Differences in changes in bidimensional products by imaging plane
A second finding of interest was the determination whether the rate of D values >25% were the same in all three imaging planes. We recorded the number of times a D value ≥25% was seen for each imaging plane to compute the total numbers of such measures. We also determined, for each reader, the median difference between the change in BPs between the first reading in the axial plane (termed D ax ), sagittal plane (D sag ) and coronal plane (D cor ). These median values for these measurements are recorded in Table 1.
Differences in changes in bidimensional products by tumor
We recorded the number of times a D value >25% was seen for each tumor in order to determine whether specific tumors were associated with higher rates of D values >25%.
Differences in changes in bidimensional products by observer
We calculated the number of times each observer produced a D > 25% in any plane. In order to introduce a further measure of extent of disagreement within observers, we also measured how often D values were >50%.
We recorded number of D values for individual observers in each plane and also number of D values for radiology residents and practicing radiologists.

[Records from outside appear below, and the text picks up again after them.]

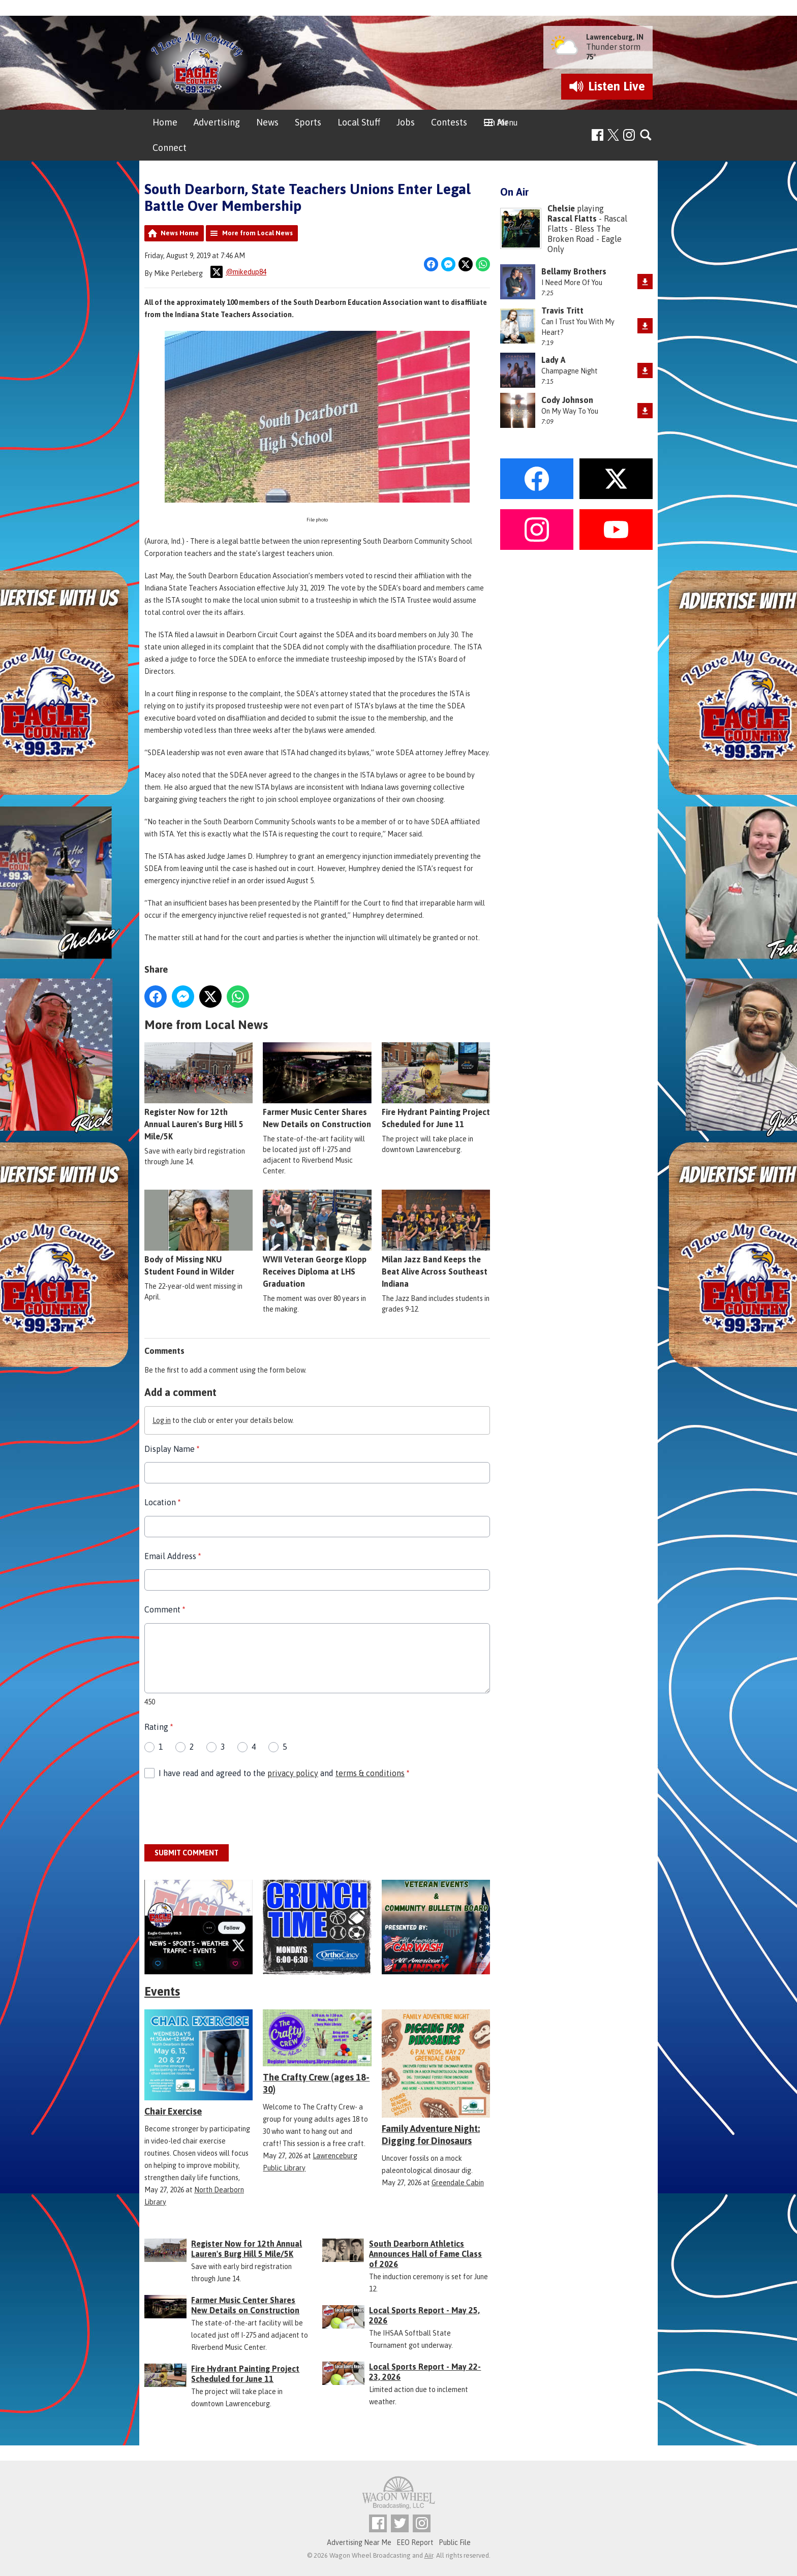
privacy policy (292, 1772)
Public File (455, 2542)
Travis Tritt (562, 310)
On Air (495, 122)
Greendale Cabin (458, 2183)
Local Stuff (359, 122)
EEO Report (415, 2542)
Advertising (217, 122)
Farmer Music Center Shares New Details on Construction (317, 1085)
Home (164, 122)
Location (162, 1502)
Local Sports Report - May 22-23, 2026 (425, 2371)
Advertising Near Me (359, 2542)
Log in (161, 1420)
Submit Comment (187, 1853)
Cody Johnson (567, 400)
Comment (164, 1609)
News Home (180, 233)
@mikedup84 (238, 272)
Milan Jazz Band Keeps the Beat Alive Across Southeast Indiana (436, 1239)
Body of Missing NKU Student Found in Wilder (198, 1233)
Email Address (172, 1556)
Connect (169, 147)
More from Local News (257, 233)
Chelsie (561, 208)
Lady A (553, 359)
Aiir (428, 2555)
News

We also determined whether the rate of D values >25% was substantially different for preoperative tumors as compared to tumors that had undergone partial resection.
Discordance in tumor status determinations between readings
We did not ask observers to provide a designation as to tumor status (i.e., partial response, stable or progression) according to Macdonald criteria. However, we were able to retrospectively assign tumor status based on each reading. Thus, on the first reading, if the difference in tumor size measurements was >25% in any one plane, we designated the status as progressive disease (PD). For changes in tumor size <25% or with a decrease in size of <50% in all imaging planes, the status was designated as stable disease (SD). If a decrease in tumor size exceeded 50% in any imaging plane, the tumor was designated as showing partial response (PR). If all enhancing tumor was absent on the second scan, the tumor was designated as showing complete response. Because seven observers measured ten tumors, 70 possible concordance or discordance events were possible.

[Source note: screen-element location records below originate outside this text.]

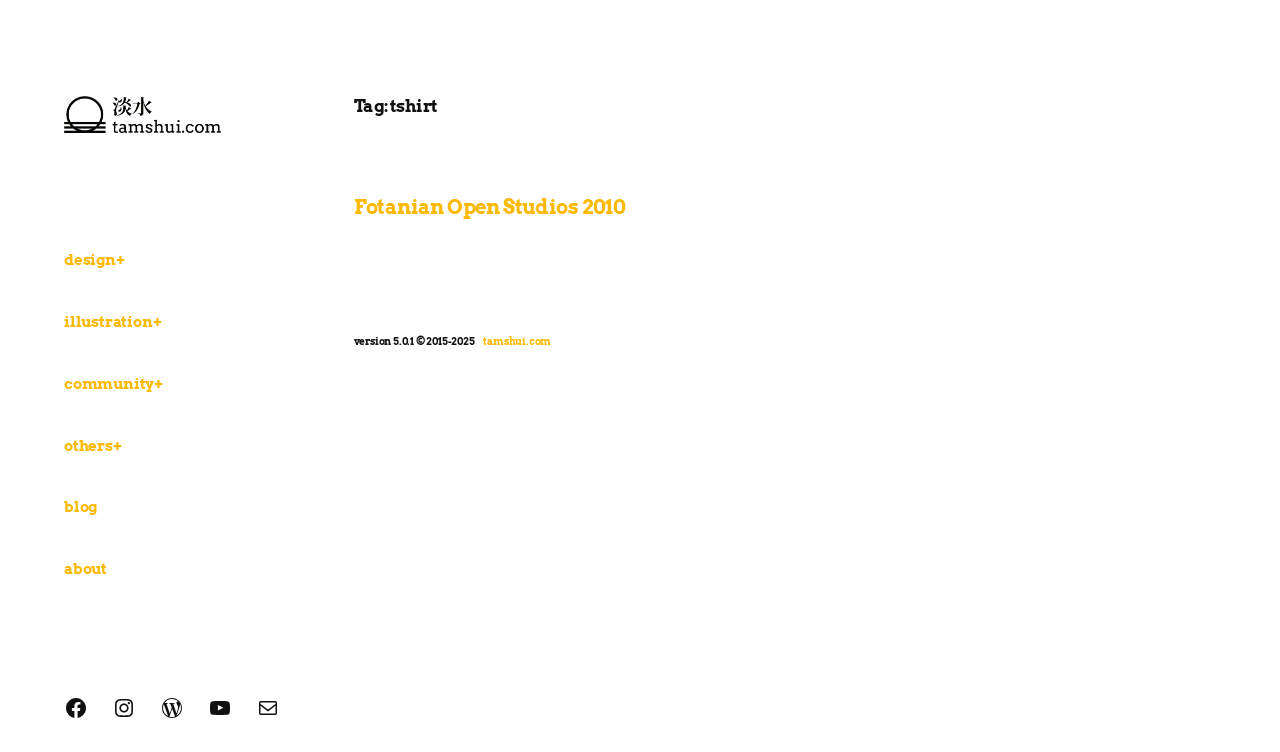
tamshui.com (517, 341)
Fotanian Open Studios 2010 (490, 207)
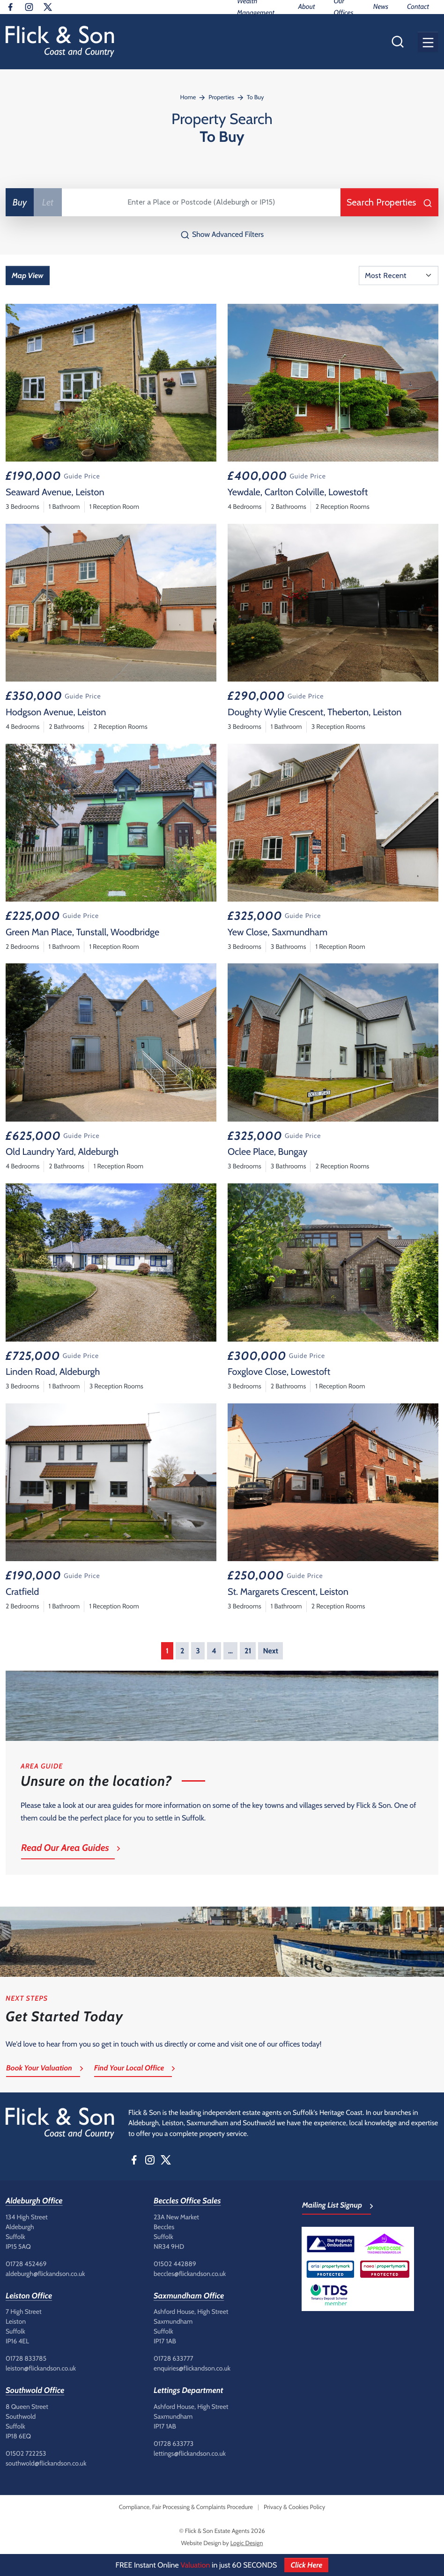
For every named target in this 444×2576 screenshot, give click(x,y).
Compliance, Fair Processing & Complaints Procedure (186, 2507)
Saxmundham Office (189, 2296)
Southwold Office (35, 2390)
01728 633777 (173, 2358)
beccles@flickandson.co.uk (190, 2273)
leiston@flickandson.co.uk (41, 2368)
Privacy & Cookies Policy (294, 2507)
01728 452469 (26, 2264)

We next examined the rate of discordance of progression/stable disease according to imaging plane. A total of 70 possible concordance or discordance events existed in the axial plane, 70 possible events in the coronal plane and (because sagittal measurements were solely available in eight tumors), 56 possible events in the sagittal plane.
Statistical analysis
Calculations were obtained using Microsoft Excel 2008 for Mac (Microsoft; Redmond, WA). Plots were generated with Prism for Mac, version 5.0d (GraphPad Software; La Jolla, CA).
Results
As an estimate of the range of tumor sizes, the range of the mean BP in the axial plane on the first scan was 2.1–11.27 cm2 (mean 6.8 cm2).
Differences in bidimensional products on either the first or second reading
In the axial plane, median ΔBP1 and ΔBP2 values ranged from −23 to 16.1%, in the coronal plane, from −29.7 to 18.1% and in the sagittal plane from −43.6 to 11.5%. Note that unlike the D values displayed later (which are absolute values), the ΔBP1 and ΔBP2 values can have positive or negative values depending on whether BP on the follow-up scan greater or less than the initial scan.
Differences in change in bidimensional products between readings
D values (Table 1) ranged between 12.4 and 33.6% in the axial plane (average 20.6%), 12.2 and 38.6% in the coronal plane (average 26.8%) and 15.1 and 35.5% in the sagittal plane (average 26.1%).
Differences in changes in bidimensional products by imaging plane
For all tumors, across measurements in all imaging planes, 88 of the 196 (45%) measures of D were >25% (Table 2). These included 23 D values >25% in the axial plane (33% of axial readings), 36 D values >25% in the coronal plane (51% of coronal readings) and 29 D values ≥25% in the sagittal plane (52% of sagittal readings). The number of D values >50% were 9 (13%) in the axial plane, 17 (24%) in the coronal plane and 8 (14%) in the sagittal plane.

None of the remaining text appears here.